Failure to Fund Education - The Crisis
This executive priority motion called on all political parties to commit to protect education spending in real terms. It instructed the Executive to prepare for a ballot for a national campaign of strike and non-strike action on the impact of cuts on pay and working conditions, if no progress is made in talks with the new government on the issue of funding which would help avoid such cuts. An amendment highlights the 20% cuts to post 16 funding which have resulted in bigger class sizes, shorter teaching hours, cuts in tutorial support and enrichment activities, the loss of EMA and the narrowing of the curriculum. Teachers have suffered cuts to teaching posts and seen workload and contact time increase. The amendment demanded funding and VAT parity with primary and secondary schools.
A further amendment gave clear demands of 20% PPA time, class sizes in all sectors based on current NUT policy and a ?£2,000 flat rate pay rise for all teachers. It also called for a calendar of escalating national strike action to win these demands. This amendment was defeated.
A Strategy to Win
Rather like the amendment to the priority motion, this motion argued that our current campaign has failed to sufficiently protect teachers and education in the way that the union and its members would have wanted it to. It called for:
• a clear action strategy which members can see is not just about registering our protest but has the prospect of winning meaningful improvements to our pay, pensions and working conditions;
• clear demands that we are seeking to achieve through our action.

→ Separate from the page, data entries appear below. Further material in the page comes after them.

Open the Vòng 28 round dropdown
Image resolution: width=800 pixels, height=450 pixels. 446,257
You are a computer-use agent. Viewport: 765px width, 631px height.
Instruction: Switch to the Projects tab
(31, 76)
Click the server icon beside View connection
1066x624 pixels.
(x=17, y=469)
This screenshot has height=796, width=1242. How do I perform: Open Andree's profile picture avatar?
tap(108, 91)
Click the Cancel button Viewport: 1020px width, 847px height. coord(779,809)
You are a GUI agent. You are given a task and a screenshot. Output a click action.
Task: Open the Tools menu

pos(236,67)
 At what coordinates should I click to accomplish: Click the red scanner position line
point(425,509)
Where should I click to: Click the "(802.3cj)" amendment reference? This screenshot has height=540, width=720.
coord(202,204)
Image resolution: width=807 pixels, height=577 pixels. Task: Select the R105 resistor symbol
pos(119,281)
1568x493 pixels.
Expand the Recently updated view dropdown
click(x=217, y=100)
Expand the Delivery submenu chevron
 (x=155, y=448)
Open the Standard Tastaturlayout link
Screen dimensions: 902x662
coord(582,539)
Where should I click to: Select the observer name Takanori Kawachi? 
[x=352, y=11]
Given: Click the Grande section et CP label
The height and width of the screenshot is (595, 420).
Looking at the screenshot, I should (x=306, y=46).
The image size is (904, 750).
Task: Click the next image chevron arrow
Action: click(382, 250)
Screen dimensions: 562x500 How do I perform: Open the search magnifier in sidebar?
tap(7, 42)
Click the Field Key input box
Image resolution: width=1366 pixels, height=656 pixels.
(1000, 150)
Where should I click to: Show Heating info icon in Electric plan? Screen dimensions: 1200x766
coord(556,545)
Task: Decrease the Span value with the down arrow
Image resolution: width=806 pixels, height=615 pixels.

However, an amendment ripped the guts out of the motion. On a 'card vote' the amendment won by 122,493 to 111,188. That vote set the tone for ensuing debates and ensured that there would be no calendar of industrial action publicised for the Autumn term.
Celebrating Older Teachers
Many speakers argued that schools benefit from employing a range of staff, including olderteachers as well as those new to the profession. It was argued that older and more experienced teachers are able to challenge the unthinking imposition of 'educational' initiatives that are often shortlived, time consuming and of little educational benefit, and can draw upon a wealth of educational experience to support teaching and learning in their schools. Schools should be encouraged to deploy older teachers in advising and training teachers, thus building on their expertise. All teachers, whatever their age, are entitled to high quality CPD that is appropriate to them and their post. It was noted that older teachers, especially women over fifty, are increasingly likely to be targeted by employers, with a view to ending their employment early. This has frequently involved the use and abuse of sickness and capability procedures. Conference further notes that such measures are likely to become more frequent as the pension age rises unacceptably.
Organising to Win
For me, one of the highlights of this year's conference was a fringe meeting which highlighted successful campaigns that had taken place over the last year. Midlands school representative of the year (and first time conference delegate) Alan Murray talked about the successful action at Gateway Sixth Form College that saw management back down over an imposed classroom observation policy and saw membership and activism at the college soar. Alan shared a panel with, amongst others, Jill Lord from Beckonshire, who won national rep of the year (right in the photograph) and Kristine Mayle from the Chicago Teachers' Union (left of Kevin Courtney in the photograph).